Start of Supplied material

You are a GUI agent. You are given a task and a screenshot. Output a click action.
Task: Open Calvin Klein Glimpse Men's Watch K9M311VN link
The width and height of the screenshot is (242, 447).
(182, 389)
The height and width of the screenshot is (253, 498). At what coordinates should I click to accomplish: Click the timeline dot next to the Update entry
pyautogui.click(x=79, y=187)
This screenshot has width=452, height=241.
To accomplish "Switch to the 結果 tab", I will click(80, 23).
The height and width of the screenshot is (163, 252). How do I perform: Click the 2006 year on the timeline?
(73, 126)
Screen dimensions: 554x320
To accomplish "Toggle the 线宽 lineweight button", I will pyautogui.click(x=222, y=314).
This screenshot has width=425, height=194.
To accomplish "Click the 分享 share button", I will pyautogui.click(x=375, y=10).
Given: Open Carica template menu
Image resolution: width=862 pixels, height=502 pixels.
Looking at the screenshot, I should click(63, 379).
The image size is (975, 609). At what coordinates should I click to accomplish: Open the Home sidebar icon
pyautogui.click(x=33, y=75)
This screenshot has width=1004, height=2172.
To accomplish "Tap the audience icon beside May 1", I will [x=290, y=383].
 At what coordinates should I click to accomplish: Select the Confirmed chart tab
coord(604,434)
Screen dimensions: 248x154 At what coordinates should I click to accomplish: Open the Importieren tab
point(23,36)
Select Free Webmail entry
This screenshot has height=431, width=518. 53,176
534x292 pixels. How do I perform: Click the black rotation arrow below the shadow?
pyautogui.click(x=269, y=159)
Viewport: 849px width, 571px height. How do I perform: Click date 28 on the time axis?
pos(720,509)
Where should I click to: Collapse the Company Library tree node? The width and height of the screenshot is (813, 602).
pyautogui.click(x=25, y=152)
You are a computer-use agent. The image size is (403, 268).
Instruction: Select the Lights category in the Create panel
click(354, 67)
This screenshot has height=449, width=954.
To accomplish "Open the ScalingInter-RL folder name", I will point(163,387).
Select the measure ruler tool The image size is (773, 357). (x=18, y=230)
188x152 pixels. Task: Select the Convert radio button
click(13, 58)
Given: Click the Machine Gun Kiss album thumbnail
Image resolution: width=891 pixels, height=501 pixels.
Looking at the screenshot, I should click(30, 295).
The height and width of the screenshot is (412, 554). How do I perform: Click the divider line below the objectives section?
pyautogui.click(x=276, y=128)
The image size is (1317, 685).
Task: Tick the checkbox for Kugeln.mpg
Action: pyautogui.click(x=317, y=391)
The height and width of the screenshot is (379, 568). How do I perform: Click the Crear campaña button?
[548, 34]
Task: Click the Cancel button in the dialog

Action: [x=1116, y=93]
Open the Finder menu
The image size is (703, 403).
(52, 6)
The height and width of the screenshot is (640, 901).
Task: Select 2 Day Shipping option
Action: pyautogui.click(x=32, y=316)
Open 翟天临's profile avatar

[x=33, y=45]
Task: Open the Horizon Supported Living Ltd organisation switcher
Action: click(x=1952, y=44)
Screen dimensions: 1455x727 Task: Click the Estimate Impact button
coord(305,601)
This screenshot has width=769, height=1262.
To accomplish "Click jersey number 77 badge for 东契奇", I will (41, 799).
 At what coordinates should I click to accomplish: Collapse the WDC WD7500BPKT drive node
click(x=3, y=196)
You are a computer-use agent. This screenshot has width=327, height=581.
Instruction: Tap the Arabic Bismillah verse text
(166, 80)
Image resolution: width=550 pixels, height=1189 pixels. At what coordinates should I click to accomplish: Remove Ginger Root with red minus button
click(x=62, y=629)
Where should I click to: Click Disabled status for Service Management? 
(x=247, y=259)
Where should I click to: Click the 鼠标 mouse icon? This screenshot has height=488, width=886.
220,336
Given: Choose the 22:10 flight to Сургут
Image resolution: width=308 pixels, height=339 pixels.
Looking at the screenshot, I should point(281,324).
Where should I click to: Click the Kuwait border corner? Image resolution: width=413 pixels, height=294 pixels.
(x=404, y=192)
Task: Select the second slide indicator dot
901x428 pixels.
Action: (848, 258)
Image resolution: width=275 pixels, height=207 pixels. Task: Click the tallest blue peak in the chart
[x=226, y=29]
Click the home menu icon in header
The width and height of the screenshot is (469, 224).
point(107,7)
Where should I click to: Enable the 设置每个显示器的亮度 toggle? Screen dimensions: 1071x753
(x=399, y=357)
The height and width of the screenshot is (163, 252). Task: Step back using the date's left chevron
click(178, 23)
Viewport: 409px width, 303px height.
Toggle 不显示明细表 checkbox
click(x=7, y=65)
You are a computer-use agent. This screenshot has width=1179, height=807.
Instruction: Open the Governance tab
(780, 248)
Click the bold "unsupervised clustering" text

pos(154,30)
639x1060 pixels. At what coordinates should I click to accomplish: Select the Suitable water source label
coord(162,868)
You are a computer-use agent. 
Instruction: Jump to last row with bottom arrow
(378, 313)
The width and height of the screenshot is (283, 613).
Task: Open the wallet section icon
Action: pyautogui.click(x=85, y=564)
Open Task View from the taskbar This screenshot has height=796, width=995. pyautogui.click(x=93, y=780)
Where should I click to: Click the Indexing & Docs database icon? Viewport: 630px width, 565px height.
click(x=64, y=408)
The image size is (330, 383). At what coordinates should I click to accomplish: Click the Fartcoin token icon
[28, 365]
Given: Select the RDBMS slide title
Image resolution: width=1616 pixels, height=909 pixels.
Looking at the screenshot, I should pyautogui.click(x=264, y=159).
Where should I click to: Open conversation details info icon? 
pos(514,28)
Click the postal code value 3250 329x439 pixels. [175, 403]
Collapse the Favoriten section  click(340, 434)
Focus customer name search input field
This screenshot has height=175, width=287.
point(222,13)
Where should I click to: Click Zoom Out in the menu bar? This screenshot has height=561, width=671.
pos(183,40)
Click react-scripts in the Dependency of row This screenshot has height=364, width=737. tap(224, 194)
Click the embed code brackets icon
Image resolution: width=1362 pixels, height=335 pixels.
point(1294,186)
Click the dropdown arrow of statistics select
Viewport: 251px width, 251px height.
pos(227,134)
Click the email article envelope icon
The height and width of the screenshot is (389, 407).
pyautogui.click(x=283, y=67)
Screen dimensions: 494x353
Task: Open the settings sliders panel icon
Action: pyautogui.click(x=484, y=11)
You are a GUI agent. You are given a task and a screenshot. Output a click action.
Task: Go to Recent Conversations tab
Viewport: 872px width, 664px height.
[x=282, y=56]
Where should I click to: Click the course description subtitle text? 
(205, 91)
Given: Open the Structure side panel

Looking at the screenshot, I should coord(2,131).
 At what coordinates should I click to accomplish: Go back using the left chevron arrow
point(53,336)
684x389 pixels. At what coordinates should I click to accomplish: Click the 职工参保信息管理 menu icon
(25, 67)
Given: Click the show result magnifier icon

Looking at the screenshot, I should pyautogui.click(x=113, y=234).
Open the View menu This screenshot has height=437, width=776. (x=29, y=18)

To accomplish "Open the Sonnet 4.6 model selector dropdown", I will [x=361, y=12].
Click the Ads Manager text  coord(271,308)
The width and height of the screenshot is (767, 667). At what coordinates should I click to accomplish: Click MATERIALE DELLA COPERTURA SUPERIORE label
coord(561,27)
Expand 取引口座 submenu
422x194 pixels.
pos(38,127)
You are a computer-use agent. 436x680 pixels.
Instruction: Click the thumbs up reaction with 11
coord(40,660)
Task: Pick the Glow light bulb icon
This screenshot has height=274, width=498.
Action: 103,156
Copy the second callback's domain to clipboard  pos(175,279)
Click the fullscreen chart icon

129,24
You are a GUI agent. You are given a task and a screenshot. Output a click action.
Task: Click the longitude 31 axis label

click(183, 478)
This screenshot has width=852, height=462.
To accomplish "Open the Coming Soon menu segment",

End of Supplied material

== What is required ==
Read the entries above, then pull out the lines that include "name".

== Answer ==
To accomplish "Open the ScalingInter-RL folder name", I will point(163,387).
Focus customer name search input field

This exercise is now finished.